(TEXTE À LIRE):

SALZBURGER FESTSPIELE 2012: TAMERLANO DE G.F. HAENDEL LE 9 AOÛT 2012 (Version de concert) (Dir.Mus: Marc MINKOWSKI avec Placido DOMINGO)

Placido Domingo le 09/08/2012 ©Silvia Lelli

Je vais assez rarement au Festival de Salzbourg l’été, je vais plus régulièrement à Pâques. L’été, Salzbourg est livrée pieds et poings liés aux marchands du temple, Mozart en chocolat, en tee shirts, en cristal, en bonbons, Mozart en tout, et même en musique. En dehors des Mozart du Festival (cette année Zauberflöte avec Harnoncourt au Manège des rochers et Re Pastore en version de concert), des concerts apparaissent comme génération spontanée, de ci de là, avec des musiciens en costumes XVIIIème, sans compter les Mozart de rue, les acteurs statufiés devant sa maison natale etc…etc…
Contrairement à Bayreuth, où le Festival vit sa vie un peu en dehors de la vie citadine (et de plus, le Musée de Wahnfried est fermé, et encore pour quelques années, et l’Opéra des Markgraves va fermer pour au moins 4 ans), le Festival de Salzbourg est étroitement lié à la ville, et la puissante association des commerçants veille au grain.
Même si ce qu’on entend à Salzbourg est souvent exceptionnel, et impossible à entendre ailleurs (les Wiener Philharmoniker dans la fosse, les meilleurs orchestres, les plus grands chefs et chanteurs), cela reste pour moi un “produit” de luxe où il manque un peu d’âme.
Mon premier souvenir lorsque j’y vins en 1979  fut de voir les gens cherchant des billets pour l’Aida de Karajan, au lieu de produire un carton avec “Suche Karten” comme à Bayreuth, agiter en éventail des liasses de billets de 1000 Schillings devant les dizaines de Rolls qui déposaient les spectateurs au festival…
Aujourd’hui Audi sponsor du festival a remplacé les Rolls, j’ai compris depuis que Rolls ou Audi faisaient le tour du pâté de maisons à vide, pour faire croire à une abondance de véhicules qui n’est en réalité que mise en scène pour impressionner le bon peuple.
Salzbourg est une immense entreprise de spectacle, parfaitement organisée, huilée, avec aujourd’hui à sa tête Alexander Pereira, celui qui sait le mieux aligner artistes et sponsors, communiquer et aussi qui a su à Zurich s’attacher durant des années les meilleurs sponsors et les meilleurs artistes.

(CONSIGNE A): Selon le texte sur le Festival de Salzbourg, quelle marque automobile est aujourd'hui sponsor du festival ?
(CONSIGNE B): Poursuivez le texte sur le Festival de Salzbourg en reprenant juste après sa dernière phrase.
Les données n'interviennent en rien dans ce travail.

(EXTRAIT DE DONNÉES):
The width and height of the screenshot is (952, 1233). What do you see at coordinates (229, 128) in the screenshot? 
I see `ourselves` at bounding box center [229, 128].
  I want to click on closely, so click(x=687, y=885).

(RÉPONSE A): Audi.

(RÉPONSE B):
L’argent à Salzbourg n’est pas un problème, mais les années post-Mortier ont montré que gérer cette machine n’est pas si simple, vu la succession rapide des intendants (Peter Ruzicka, Jurgen Flimm…) qui n’ont pas réussi à tracer un sillon. Pereira, c’est le manager qu’il faut à Salzbourg, et on le voit dès cette première saison, où il affiche pour la première fois Puccini (La Bohème) dans un Festival où aucun opéra de Puccini n’a jamais été joué, avec Anna Netrebko et Piotr Beczala, dirigé par Daniele Gatti, mise en scène par la nouvelle star des scène italiennes, Damiano Michieletto. Le couple Netrebko/Beczala écume depuis plusieurs années les Bohèmes dans les bons théâtres, rien d’inattendu donc, mais tout le monde y court, impossible d’avoir une place, et tous ceux qui l’ont vue disent “remarquable”, un “spectacle qui comptera”,” grandiose”.
Pour ma part, j’ai voulu aller entendre encore et toujours Placido Domingo, affiché dans un opéra baroque en version de concert, Tamerlano, où il chante le sultan Bajazet. Je sais qu’il a abordé récemment ce répertoire, dans cette post-carrière tardive où il chante un peu ce qu’il veut, en fonction de ce qu’il peut et j’étais à la fois curieux et ravi d’entendre encore ce chanteur qui a accompagné toute ma vie de mélomane.
Bien m’en a pris, la soirée, Domingo ou non d’ailleurs, fut grande.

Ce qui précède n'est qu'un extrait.